Saved entries:
────

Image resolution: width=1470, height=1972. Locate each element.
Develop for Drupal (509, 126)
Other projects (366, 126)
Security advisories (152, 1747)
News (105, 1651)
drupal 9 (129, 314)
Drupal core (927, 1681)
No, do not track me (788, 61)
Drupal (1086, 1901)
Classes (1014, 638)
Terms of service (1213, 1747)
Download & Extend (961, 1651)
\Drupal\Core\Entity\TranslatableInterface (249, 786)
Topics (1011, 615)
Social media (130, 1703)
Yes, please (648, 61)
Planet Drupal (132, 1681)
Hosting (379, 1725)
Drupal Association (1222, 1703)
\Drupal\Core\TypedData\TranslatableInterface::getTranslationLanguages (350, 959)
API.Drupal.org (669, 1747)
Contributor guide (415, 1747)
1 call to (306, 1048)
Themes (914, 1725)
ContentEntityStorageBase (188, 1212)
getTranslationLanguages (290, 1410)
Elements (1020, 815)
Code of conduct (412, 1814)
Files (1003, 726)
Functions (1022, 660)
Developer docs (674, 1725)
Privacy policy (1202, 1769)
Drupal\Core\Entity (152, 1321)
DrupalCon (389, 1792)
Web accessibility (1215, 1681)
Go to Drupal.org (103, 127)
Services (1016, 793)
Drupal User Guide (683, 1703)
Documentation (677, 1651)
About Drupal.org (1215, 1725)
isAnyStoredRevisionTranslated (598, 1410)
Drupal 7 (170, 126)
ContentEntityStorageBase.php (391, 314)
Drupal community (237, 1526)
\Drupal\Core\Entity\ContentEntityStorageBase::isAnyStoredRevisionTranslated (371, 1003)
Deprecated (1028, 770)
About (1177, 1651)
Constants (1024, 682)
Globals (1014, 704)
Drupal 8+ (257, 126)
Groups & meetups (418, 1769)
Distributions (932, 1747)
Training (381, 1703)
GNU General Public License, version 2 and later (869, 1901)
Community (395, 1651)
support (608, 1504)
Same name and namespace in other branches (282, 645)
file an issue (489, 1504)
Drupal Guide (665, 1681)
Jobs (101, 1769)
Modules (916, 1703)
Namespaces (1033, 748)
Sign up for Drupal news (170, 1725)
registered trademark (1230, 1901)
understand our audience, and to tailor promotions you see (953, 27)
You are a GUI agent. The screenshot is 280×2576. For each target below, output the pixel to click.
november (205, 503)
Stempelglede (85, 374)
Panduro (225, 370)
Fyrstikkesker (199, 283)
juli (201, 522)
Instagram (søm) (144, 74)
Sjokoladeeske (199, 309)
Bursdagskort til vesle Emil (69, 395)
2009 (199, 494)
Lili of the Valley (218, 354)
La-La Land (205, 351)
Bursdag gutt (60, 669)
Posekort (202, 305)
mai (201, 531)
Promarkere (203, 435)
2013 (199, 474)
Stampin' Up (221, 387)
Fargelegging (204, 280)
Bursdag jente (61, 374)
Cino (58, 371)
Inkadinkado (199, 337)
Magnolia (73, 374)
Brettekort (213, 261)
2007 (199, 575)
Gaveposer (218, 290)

────

How to complete this task: From the records above, retype only the lines starting at the line that contains "drupal 9 (129, 314)" and ending at the line that contains "Contributor guide (415, 1747)", both included.

Written reply:
drupal 9 (129, 314)
Drupal core (927, 1681)
No, do not track me (788, 61)
Drupal (1086, 1901)
Classes (1014, 638)
Terms of service (1213, 1747)
Download & Extend (961, 1651)
\Drupal\Core\Entity\TranslatableInterface (249, 786)
Topics (1011, 615)
Social media (130, 1703)
Yes, please (648, 61)
Planet Drupal (132, 1681)
Hosting (379, 1725)
Drupal Association (1222, 1703)
\Drupal\Core\TypedData\TranslatableInterface::getTranslationLanguages (350, 959)
API.Drupal.org (669, 1747)
Contributor guide (415, 1747)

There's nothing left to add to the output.